Trochę tak. Ale jako dorośli potrafimy nałożyć na to filtry, wcześniejsze doświadczenia wiedzę. Przynajmniej teoretycznie. U dzieci poziom wiedzy jest bardzo różny. MovieStarPlanet to gra sieciowa, gdzie się ma avatara, zdobywa punkty, a wszystko dzieje się w środowisku celebryckim. Dziecko ma tam kontakt z innymi graczami na świecie - mądrymi i głupimi, pozytywnymi i tymi, którzy mogą wymuszać przekazywanie danych osobowych czy wulgarnie się do dziecka odzywać. Spotykam na szkoleniach dzieci , które tłumaczą „wie pan, to są nadużycia, trzeba to zgłaszać do administratora”. Inne w tym samym czasie otwierają szeroko oczy ze zdziwienia, bo nie wiedzą, o czym mowa. Wracając do świadomości zagrożeń - dzieci wiedzą sporo ale niebezpieczeństwa przybierają różne formy, do których nie zawsze mogą być przygotowane. Kiedy pytam np. czy udostępniliby numer telefonu na portalu społecznościowym, odpowiedź brzmi „nie” - bo to przerobili na zajęciach. Ale kiedy takie żądanie pojawi się np. w momencie pobierania aplikacji na komórkę z wątpliwego źródła albo jest szansą na szybszy rozwój postaci w grze - mogą wpaść w pułapkę i stać się ofiarą wyłudzenia.
Jaki jest wiek internetowej inicjacji a jaki powinien być?
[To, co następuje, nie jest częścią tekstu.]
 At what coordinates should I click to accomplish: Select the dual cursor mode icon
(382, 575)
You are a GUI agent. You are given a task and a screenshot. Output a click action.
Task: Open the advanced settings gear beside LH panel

Z badań przeprowadzonych przez Millward Brown Polska w ramach projektu „Mama, tata, tablet” wynika, że ponad 40 proc. rocznych i dwuletnich dzieci w Polsce korzysta z tabletów lub smartfonów z internetem. Z moich doświadczeń wynika zaś, że pierwsze konta na Facebooku dzieci zakładają mając około ośmiu lat - mimo że legalnie można to robić od 13. Idealnie byłoby, żeby do klasy III szkoły podstawowej dzieci dostawały internet w ograniczonej formie, dostosowanej do ich potrzeb rozwojowych, najlepiej pod okiem rodziców. Klasy IV - VI to już moment, żeby wyszukiwać informacje, zacząć je przetwarzać, nabierać mechanizmów obronnych, które przydadzą sie w przyszłości.
Im później dziecko zacznie być aktywne w sieci, tym lepiej?
Niekoniecznie. Czasami za późno to też źle, bo prowadzi do wychowania cyfrowo wykluczonego nastolatka. Efekty rzucenia nieprzygotowanego dziecka na internetowe głębokie wody kiedy np. zacznie mieszkać w bursie szkolnej, mogą być opłakane, bo ono się w tym świecie może się pogubić - nie dość, że daleko od domu, to jeszcze otoczone równolatkami z różną wiedzą i doświadczeniem, jeśli chodzi o prawidłowe funkcjonowanie w sieci. To tym bardziej ważne, że internet ma wiele dobrych stron. Dzięki niemu można się z dzieckiem dobrze bawić np. grając w gry (tak, tak to bardzo dobry sposób na integrację z dzieckiem), a także uczyć, oglądając kanały edukacyjne na przykład fizyczne eksperymenty, ciekawe lekcje z angielskiego na YouTube czy rozwiązywanie przykładów z matematyki na Khan Academy. Warunkiem jest mądre korzystanie z tych dobrodziejstw. Po pierwsze - trzeba zainstalować kontrolę bezpieczeństwa w komputerze, a na YouTube przesunąć suwak na tryb bezpiecznego wyszukiwania. Po drugie - jako rodzice powinniśmy orientować się w trendach, wiedzieć co jest modne w sieci, testować to też na sobie. Dodatkowo - robić pewne rzeczy razem z dzieckiem. Jeśli np. chce mieć konto na Fb i się godzimy, też je załóżmy, ustalmy, jak ustawić prywatność, co pozostaje tylko dla nas jako rodziny, a co może opublikować dla innych itp. Najważniejsza jest jednak chyba próba wyposażenia dziecka w uniwersalne umiejętności potrzebne też w świecie realnym: krytycyzmu w stosunku do tego, co zobaczy i usłyszy, odróżniania prawdy od fałszu, weryfikacji źródeł. Wtedy jest większa szansa, że sobie ze światem jakoś poradzi, także tym w wersji online.